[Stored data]
★ ★ ★ ★ ★ ★ ★
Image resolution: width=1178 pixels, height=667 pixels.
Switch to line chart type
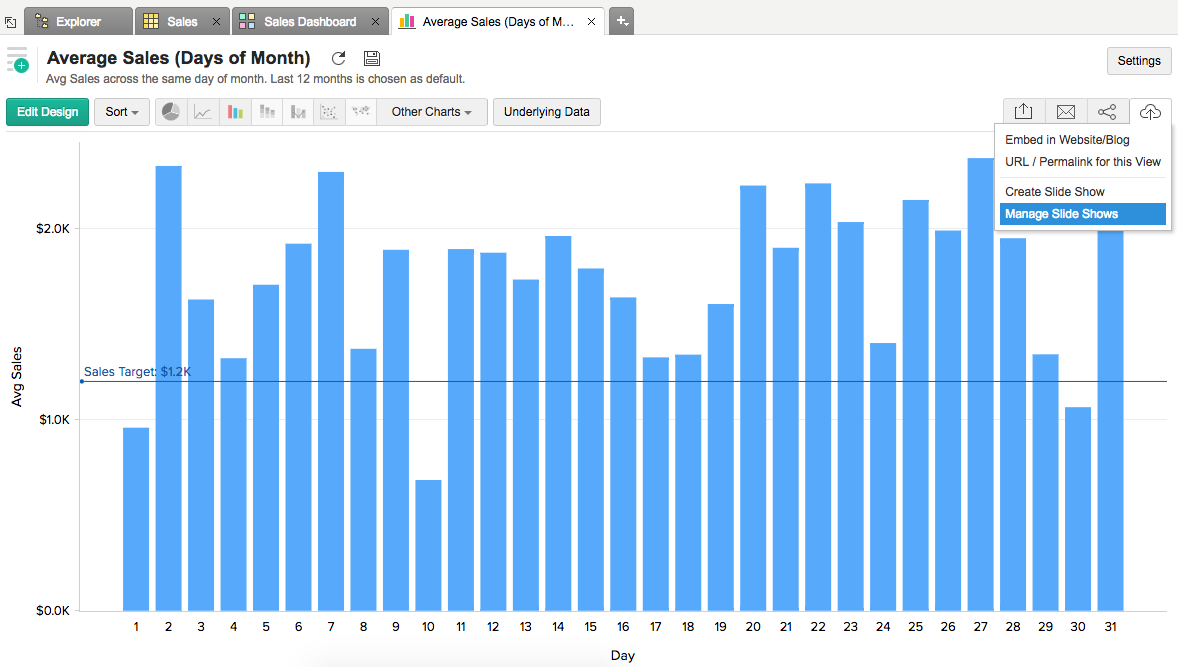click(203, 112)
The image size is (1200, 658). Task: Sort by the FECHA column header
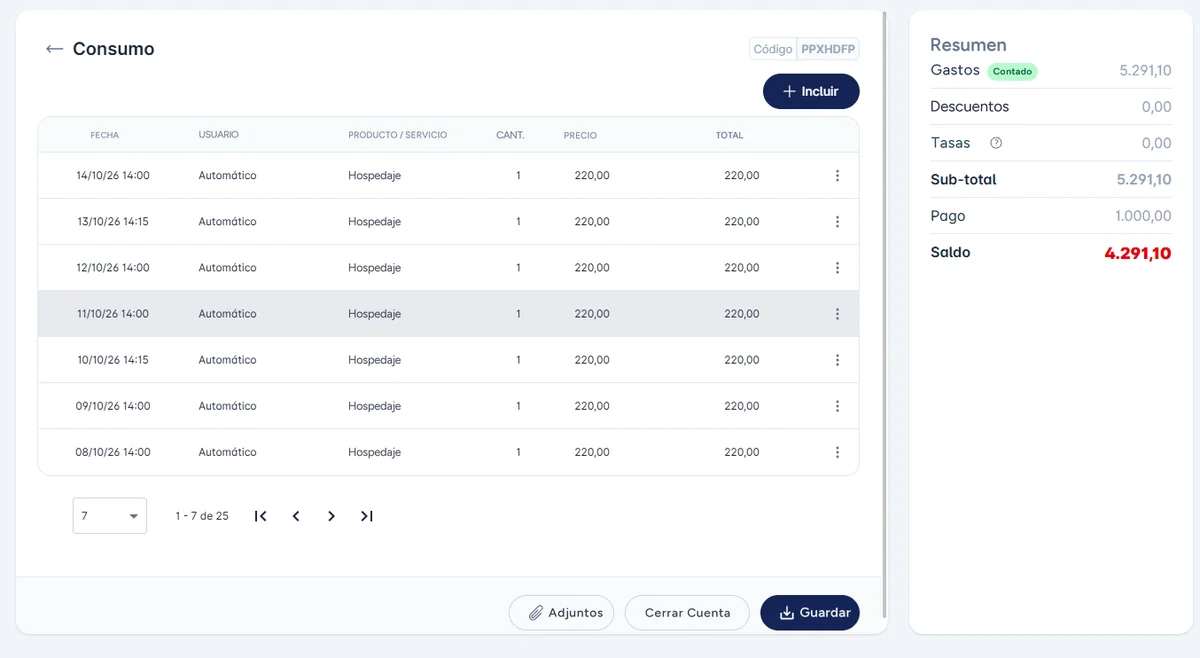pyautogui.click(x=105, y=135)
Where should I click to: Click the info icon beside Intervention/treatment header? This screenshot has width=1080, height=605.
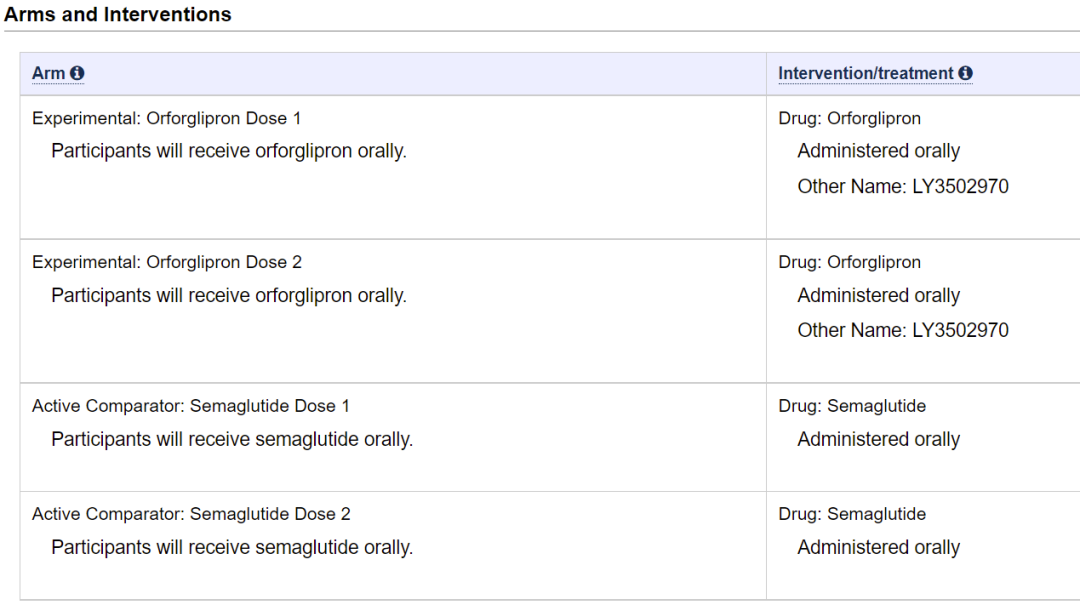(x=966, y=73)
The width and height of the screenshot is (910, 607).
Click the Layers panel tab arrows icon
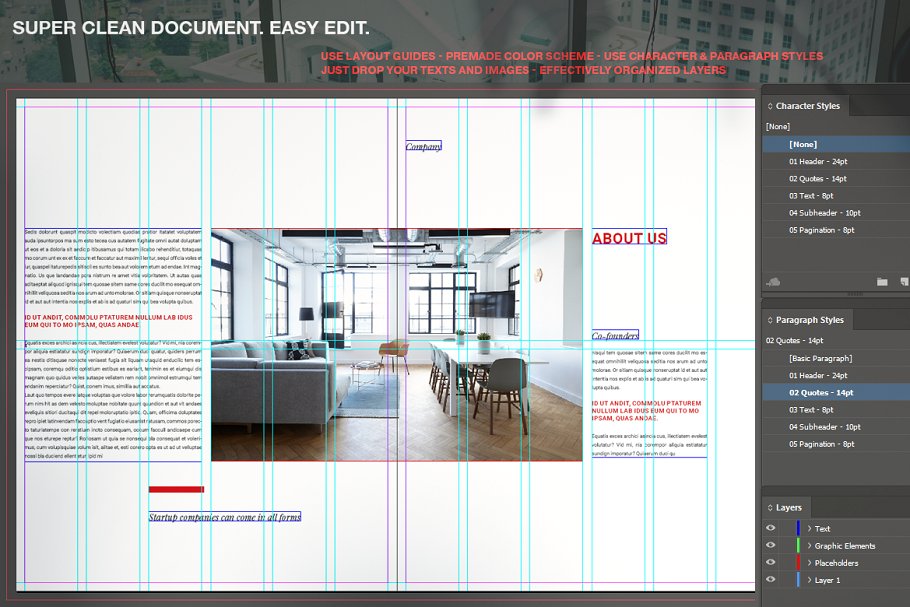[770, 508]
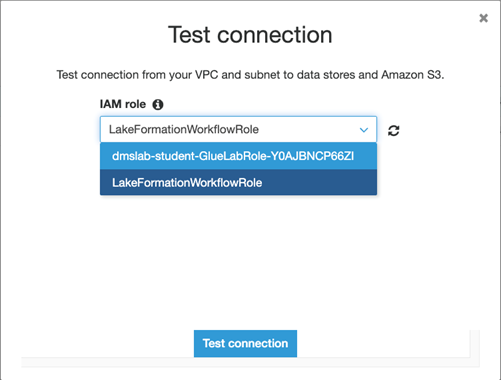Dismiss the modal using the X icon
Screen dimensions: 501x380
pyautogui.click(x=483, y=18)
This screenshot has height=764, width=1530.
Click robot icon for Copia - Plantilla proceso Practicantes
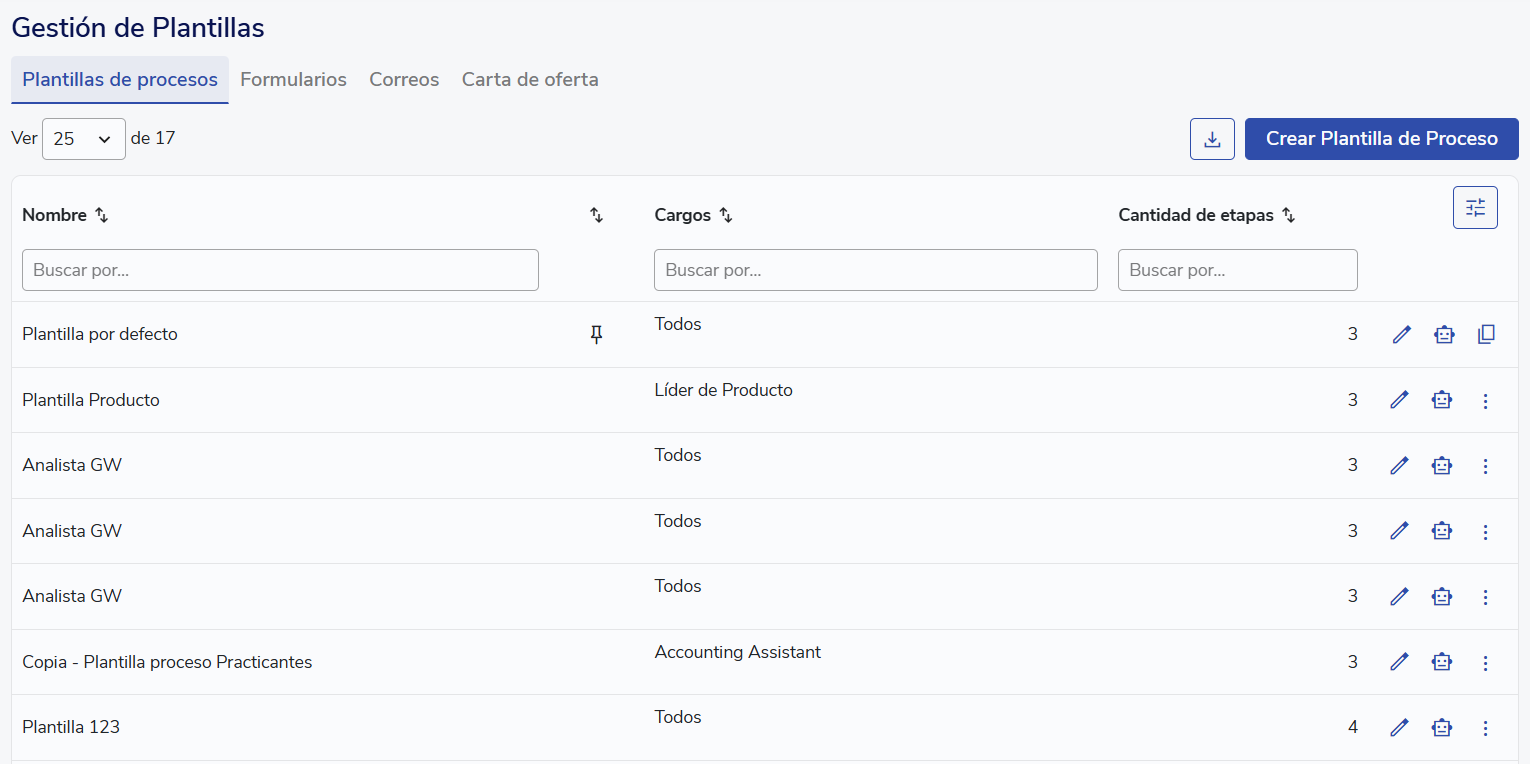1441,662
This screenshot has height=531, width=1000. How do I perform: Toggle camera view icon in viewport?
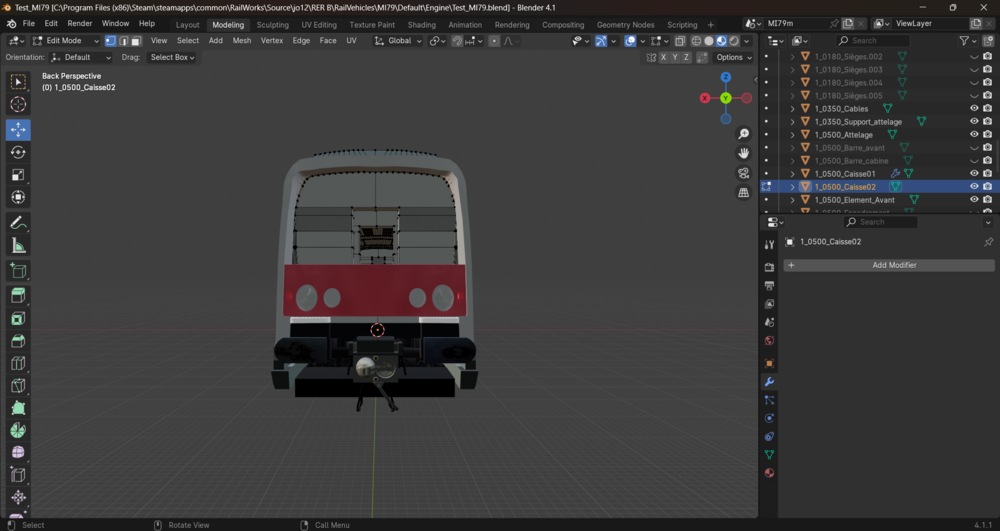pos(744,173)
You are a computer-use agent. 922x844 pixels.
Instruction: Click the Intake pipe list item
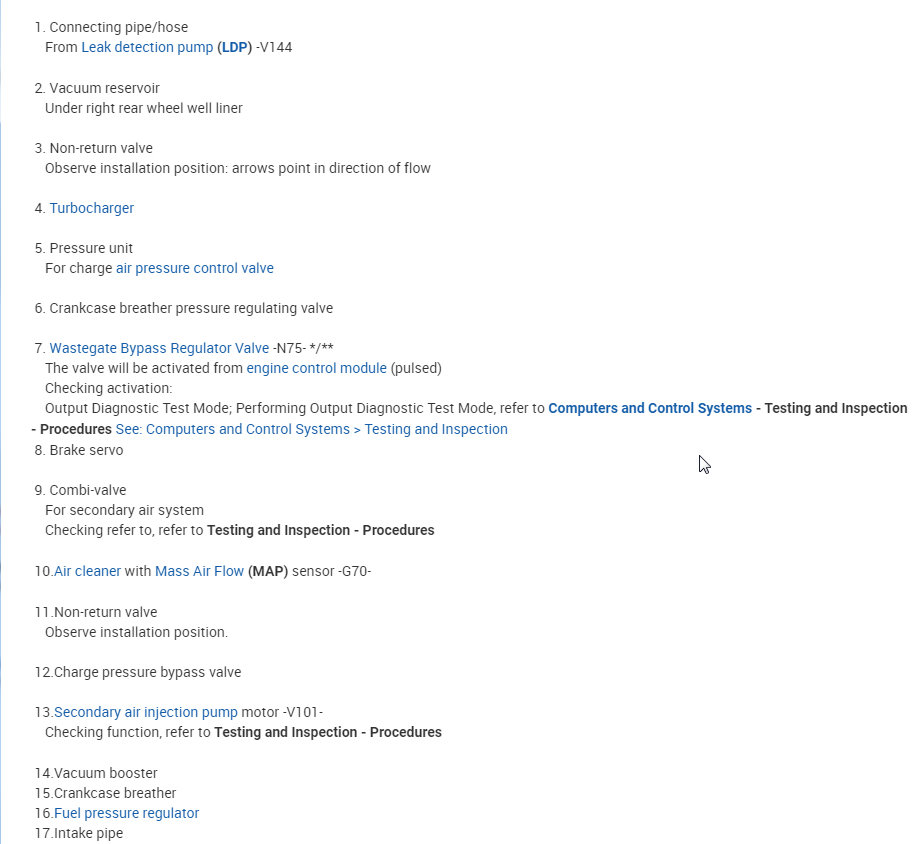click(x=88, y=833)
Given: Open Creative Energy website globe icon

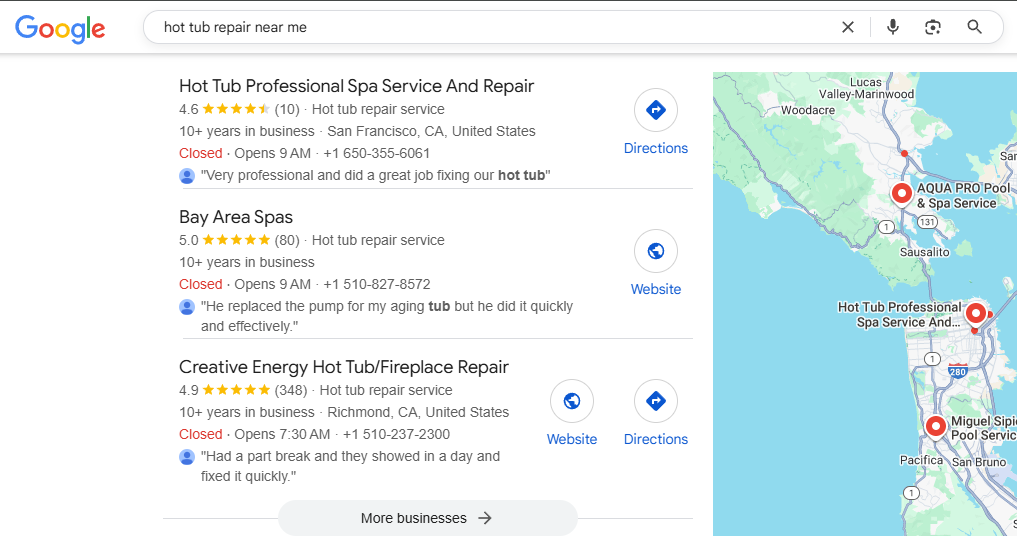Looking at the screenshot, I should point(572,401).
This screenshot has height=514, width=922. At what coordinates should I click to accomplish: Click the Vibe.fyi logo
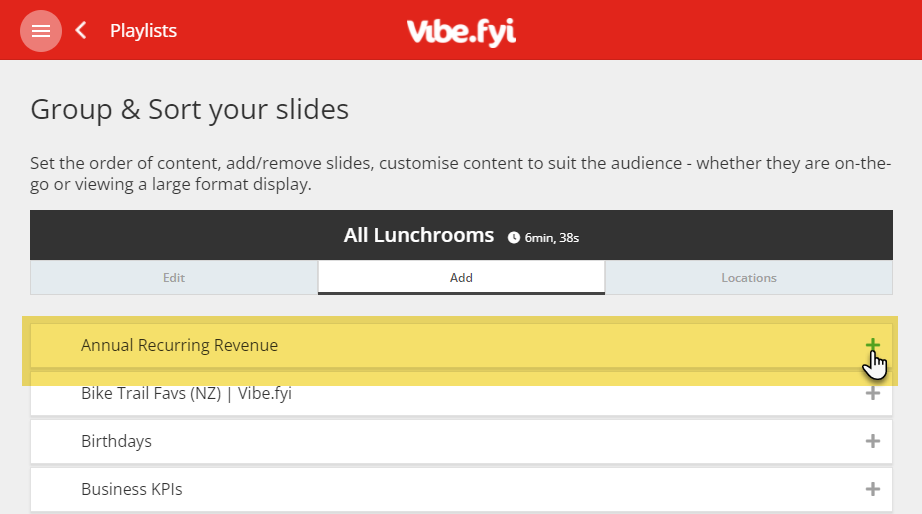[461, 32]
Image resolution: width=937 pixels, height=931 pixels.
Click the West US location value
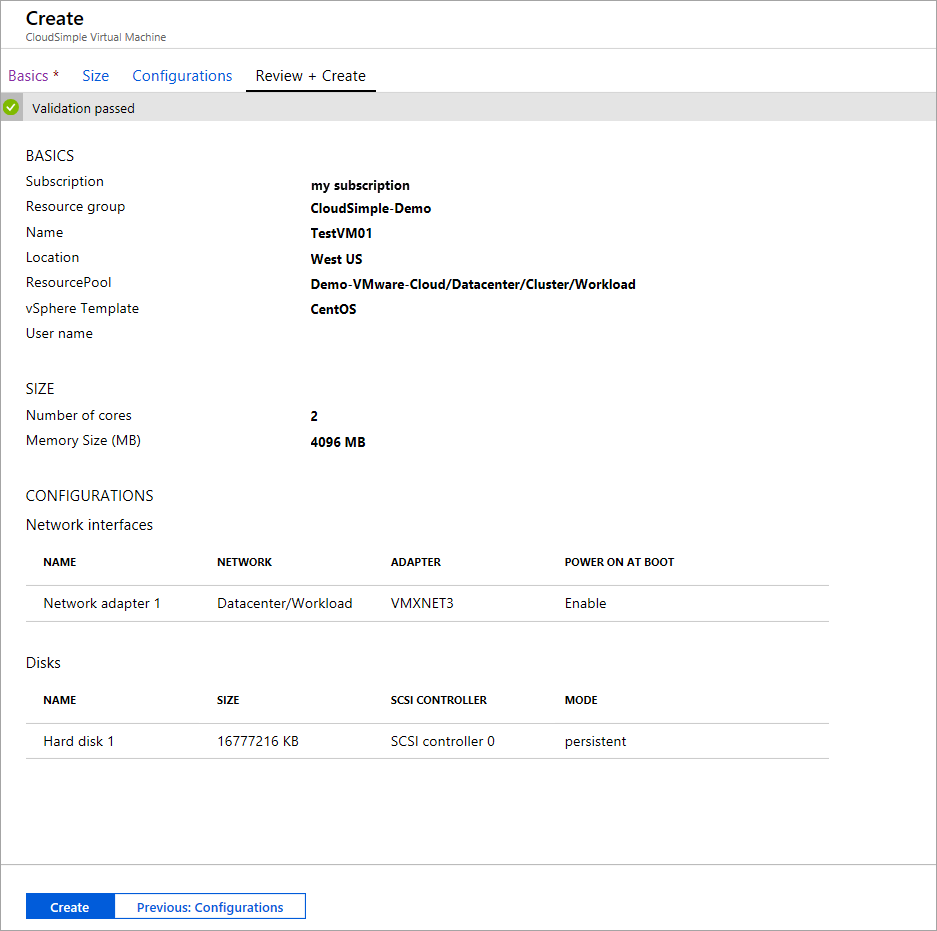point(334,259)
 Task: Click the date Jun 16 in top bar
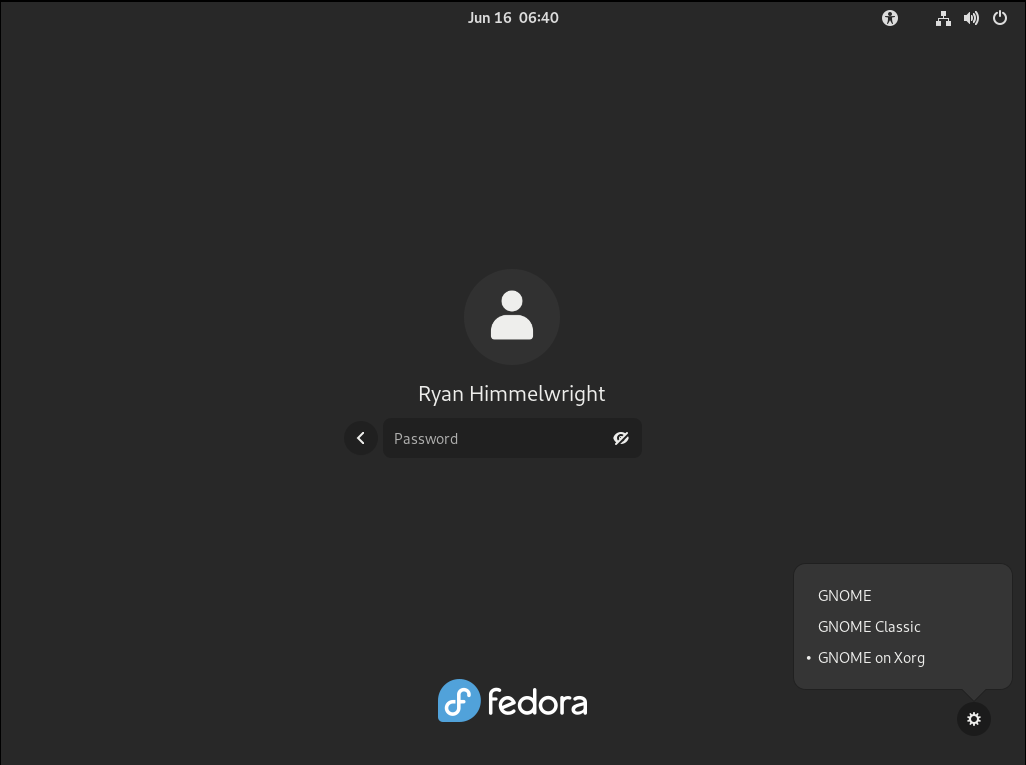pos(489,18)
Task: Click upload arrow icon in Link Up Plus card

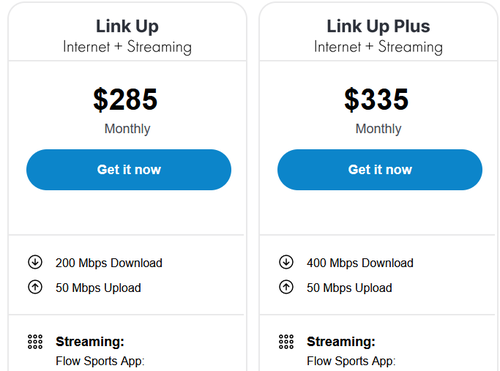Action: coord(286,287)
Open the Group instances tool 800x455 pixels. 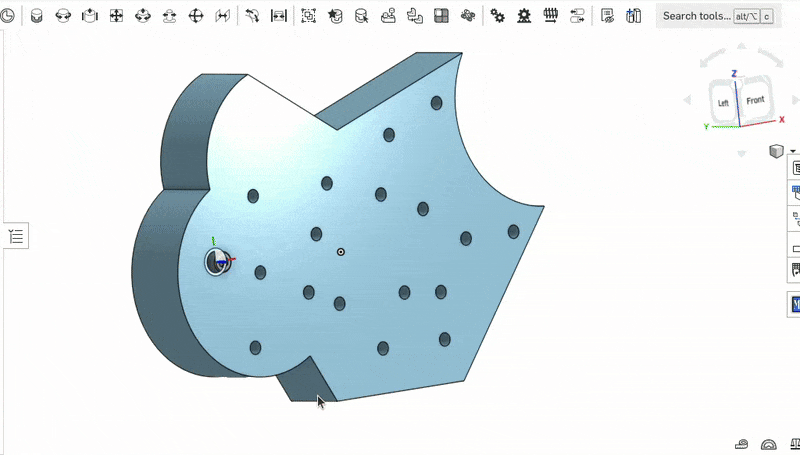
★ ★ ★ ★ ★ ★ ★
_WORK TO COMPLETE_:
How many lines in the data contain "resolution"? Answer with the number alone.

_RESPONSE BELOW_:
2